Sieger Köder, artista e sacerdote nato nel 1925 in Germania, a un’ottantina di chilometri da Stoccarda, durante la seconda guerra mondiale venne mandato in Francia come soldato di frontiera e patì la prigionia. Tornato a casa, frequentò l’Accademia d’Arte a Stoccarda fino al 1951 e studiò poi filologia inglese all’università di Tubinga. Dopo 12 anni di produzione artistica e di insegnamento, Köder intraprese gli studi teologici per prepararsi al sacerdozio, venendo ordinato, nel 1971, prete cattolico. Fino al 1995 esercitò il suo ministero come parroco in una parrocchia non lontana dal luogo natìo. Morì nel 2015, ancora in piena attività, all'età di 90 anni.
La sua produzione artistica è colma del dramma personale della guerra e dell’orrore dell’Olocausto, così come c’è un reciproco e profondo influsso fra la sua arte e il suo ministero sacerdotale. Egli sempre utilizzò la pittura nel modo in cui Gesù usava le parabole: nei suoi quadri – che vogliono parlare all’uomo razionale – egli ci rivela la profondità del messaggio cristiano attraverso metafore, spargendo luce e colore sulla vita e sulla storia umana.
l primo elemento che colpisce l’osservatore è il sole: giallo, caldo, enorme; un sole che richiama potentemente alla memoria Van Gogh, con i suoi seminatori o con La resurrezione di Lazzaro. È chiaramente simbolo di Dio, come Lui fonte di calore e di vita, di forza e di spiritualità, capace di esaltare la luce e i colori della quotidianità umana. Köder ci dice di affidarci totalmente a questo Dio che mai si stanca di aiutare l’uomo e che sempre dona, gratuitamente, una vita vera capace di superare ogni dolore e ogni malattia; un Dio che vuole che nessuno debba perdersi e soffrire: «Se un uomo ha cento pecore e una di loro si smarrisce, non lascerà le novantanove sui monti e andrà a cercare quella che si è smarrita? In verità io vi dico: se riesce a trovarla, si rallegrerà per quella più che per le novantanove che non si erano smarrite. Così è volontà del Padre vostro che è nei cieli, che neanche uno di questi piccoli si perda» (Mt 18,12-14).

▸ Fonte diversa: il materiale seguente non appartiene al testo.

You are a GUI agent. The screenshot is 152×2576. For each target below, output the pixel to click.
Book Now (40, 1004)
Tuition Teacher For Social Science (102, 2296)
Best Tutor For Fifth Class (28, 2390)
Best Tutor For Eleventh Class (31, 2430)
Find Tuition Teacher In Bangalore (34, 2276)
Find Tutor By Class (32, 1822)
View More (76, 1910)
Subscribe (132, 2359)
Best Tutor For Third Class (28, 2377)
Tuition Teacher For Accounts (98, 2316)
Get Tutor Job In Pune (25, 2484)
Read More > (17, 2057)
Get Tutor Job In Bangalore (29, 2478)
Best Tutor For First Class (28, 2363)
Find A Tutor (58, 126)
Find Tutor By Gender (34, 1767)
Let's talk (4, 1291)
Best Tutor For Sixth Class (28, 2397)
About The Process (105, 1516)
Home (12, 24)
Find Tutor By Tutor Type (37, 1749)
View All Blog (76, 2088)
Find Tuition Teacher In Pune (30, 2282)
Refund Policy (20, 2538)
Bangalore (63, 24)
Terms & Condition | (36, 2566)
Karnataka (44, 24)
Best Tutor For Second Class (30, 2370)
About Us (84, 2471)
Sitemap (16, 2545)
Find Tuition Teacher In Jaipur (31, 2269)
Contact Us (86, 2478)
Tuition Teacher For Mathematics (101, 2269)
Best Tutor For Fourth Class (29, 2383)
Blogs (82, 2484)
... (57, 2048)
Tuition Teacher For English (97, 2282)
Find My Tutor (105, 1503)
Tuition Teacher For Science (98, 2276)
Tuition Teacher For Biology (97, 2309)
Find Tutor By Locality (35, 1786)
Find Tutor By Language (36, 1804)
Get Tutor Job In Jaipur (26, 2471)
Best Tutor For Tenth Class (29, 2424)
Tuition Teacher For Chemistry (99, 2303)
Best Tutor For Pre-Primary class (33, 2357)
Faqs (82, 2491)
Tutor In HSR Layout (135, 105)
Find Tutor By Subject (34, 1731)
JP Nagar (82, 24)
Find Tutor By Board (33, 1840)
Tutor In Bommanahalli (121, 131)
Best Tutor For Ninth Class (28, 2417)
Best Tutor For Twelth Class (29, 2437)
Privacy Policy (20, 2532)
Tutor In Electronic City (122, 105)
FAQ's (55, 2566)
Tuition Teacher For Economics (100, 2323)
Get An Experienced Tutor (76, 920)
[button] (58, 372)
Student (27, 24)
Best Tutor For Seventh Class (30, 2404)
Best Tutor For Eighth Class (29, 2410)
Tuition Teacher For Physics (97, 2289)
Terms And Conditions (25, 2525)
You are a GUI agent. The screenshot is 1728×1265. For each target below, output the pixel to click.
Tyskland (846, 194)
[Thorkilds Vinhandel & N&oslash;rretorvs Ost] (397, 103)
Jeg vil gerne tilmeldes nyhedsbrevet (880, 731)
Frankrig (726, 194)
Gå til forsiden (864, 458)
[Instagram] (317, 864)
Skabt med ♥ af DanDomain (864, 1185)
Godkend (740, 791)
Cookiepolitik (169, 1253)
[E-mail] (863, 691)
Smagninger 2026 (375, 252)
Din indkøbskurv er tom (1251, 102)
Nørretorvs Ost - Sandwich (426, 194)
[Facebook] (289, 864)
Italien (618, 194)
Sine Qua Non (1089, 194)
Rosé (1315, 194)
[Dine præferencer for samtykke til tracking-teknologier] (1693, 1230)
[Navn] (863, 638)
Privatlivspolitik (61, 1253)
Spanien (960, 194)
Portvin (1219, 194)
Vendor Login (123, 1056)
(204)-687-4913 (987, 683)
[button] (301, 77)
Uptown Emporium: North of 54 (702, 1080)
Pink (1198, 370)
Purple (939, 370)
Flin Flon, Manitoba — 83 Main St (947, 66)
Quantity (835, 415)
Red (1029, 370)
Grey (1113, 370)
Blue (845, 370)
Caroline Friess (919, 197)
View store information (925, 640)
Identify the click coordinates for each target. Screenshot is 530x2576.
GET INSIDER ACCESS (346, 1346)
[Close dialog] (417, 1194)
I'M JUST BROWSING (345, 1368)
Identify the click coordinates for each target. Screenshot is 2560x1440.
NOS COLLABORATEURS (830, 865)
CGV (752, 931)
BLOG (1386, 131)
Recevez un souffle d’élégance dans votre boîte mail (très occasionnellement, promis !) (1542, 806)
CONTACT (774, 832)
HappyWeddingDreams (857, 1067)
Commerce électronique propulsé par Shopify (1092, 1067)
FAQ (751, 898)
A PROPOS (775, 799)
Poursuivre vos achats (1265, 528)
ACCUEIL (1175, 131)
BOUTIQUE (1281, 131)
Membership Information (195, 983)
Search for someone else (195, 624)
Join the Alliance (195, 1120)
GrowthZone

Tutto diviene nuovo quando rischiarato dalla luce di Dio: tutta l’esistenza si illumina dell’intero spettro dell’iride, quasi a ricordarci che l’alleanza di amore di Dio con l’uomo – sancita al termine del diluvio (Gen 9,13) – non verrà mai meno, che la Sua fedeltà è per sempre.
La forza vitale del sole diviene, quindi, colore della speranza, capace di rendere verdeggiante un arbusto che sembrava disseccato facendolo quasi diventare un novello roveto ardente nel quale – come Mosè- scopriamo la presenza di Dio.
Gli occhi del pastore sono fissi sulla pecora ritrovata, e l’animale – simbolo di ognuno di noi – si abbandona nel suo abbraccio d’amore. Quello di Gesù è un volto dolcissimo; invece, la pecora da Lui salvata ha gli occhi chiusi, in un’espressione di gioia, serenità e fiducia. Ha trovato rifugio nel suo Pastore.